--- DATA EXTRACT Enclosed Below ---

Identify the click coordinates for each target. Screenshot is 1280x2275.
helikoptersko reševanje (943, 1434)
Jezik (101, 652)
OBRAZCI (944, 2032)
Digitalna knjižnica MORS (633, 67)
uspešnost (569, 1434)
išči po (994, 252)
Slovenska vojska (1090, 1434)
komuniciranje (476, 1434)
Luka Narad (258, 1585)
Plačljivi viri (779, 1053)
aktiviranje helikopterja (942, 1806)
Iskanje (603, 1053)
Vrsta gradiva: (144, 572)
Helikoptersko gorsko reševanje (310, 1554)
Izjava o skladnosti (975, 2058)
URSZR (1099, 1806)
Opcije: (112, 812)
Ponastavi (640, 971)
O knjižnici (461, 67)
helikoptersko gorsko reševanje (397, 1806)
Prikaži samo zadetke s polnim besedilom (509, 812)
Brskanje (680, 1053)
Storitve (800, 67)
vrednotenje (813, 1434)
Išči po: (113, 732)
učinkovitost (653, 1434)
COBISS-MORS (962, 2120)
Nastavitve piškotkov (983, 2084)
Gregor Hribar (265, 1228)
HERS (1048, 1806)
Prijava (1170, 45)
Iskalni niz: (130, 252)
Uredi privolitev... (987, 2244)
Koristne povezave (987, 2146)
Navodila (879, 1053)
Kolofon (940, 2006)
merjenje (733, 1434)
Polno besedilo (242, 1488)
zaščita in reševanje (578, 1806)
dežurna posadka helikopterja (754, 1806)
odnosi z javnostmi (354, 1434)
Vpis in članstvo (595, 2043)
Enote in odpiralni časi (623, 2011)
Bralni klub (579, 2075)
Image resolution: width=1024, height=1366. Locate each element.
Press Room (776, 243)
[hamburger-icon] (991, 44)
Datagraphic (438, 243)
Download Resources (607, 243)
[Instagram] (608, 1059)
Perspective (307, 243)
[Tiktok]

--- End of Enclosed DATA EXTRACT ---

# TASK DETAILS:
Every line in the material must be retyped exactly, with none omitted.

# RESPONSE TO THE EXERCISE:
Identify the click coordinates for each target. Screenshot is 1280x2275.
helikoptersko reševanje (943, 1434)
Jezik (101, 652)
OBRAZCI (944, 2032)
Digitalna knjižnica MORS (633, 67)
uspešnost (569, 1434)
išči po (994, 252)
Slovenska vojska (1090, 1434)
komuniciranje (476, 1434)
Luka Narad (258, 1585)
Plačljivi viri (779, 1053)
aktiviranje helikopterja (942, 1806)
Iskanje (603, 1053)
Vrsta gradiva: (144, 572)
Helikoptersko gorsko reševanje (310, 1554)
Izjava o skladnosti (975, 2058)
URSZR (1099, 1806)
Opcije: (112, 812)
Ponastavi (640, 971)
O knjižnici (461, 67)
helikoptersko gorsko reševanje (397, 1806)
Prikaži samo zadetke s polnim besedilom (509, 812)
Brskanje (680, 1053)
Storitve (800, 67)
vrednotenje (813, 1434)
Išči po: (113, 732)
učinkovitost (653, 1434)
COBISS-MORS (962, 2120)
Nastavitve piškotkov (983, 2084)
Gregor Hribar (265, 1228)
HERS (1048, 1806)
Prijava (1170, 45)
Iskalni niz: (130, 252)
Uredi privolitev... (987, 2244)
Koristne povezave (987, 2146)
Navodila (879, 1053)
Kolofon (940, 2006)
merjenje (733, 1434)
Polno besedilo (242, 1488)
zaščita in reševanje (578, 1806)
dežurna posadka helikopterja (754, 1806)
odnosi z javnostmi (354, 1434)
Vpis in članstvo (595, 2043)
Enote in odpiralni časi (623, 2011)
Bralni klub (579, 2075)
Image resolution: width=1024, height=1366. Locate each element.
Press Room (776, 243)
[hamburger-icon] (991, 44)
Datagraphic (438, 243)
Download Resources (607, 243)
[Instagram] (608, 1059)
Perspective (307, 243)
[Tiktok]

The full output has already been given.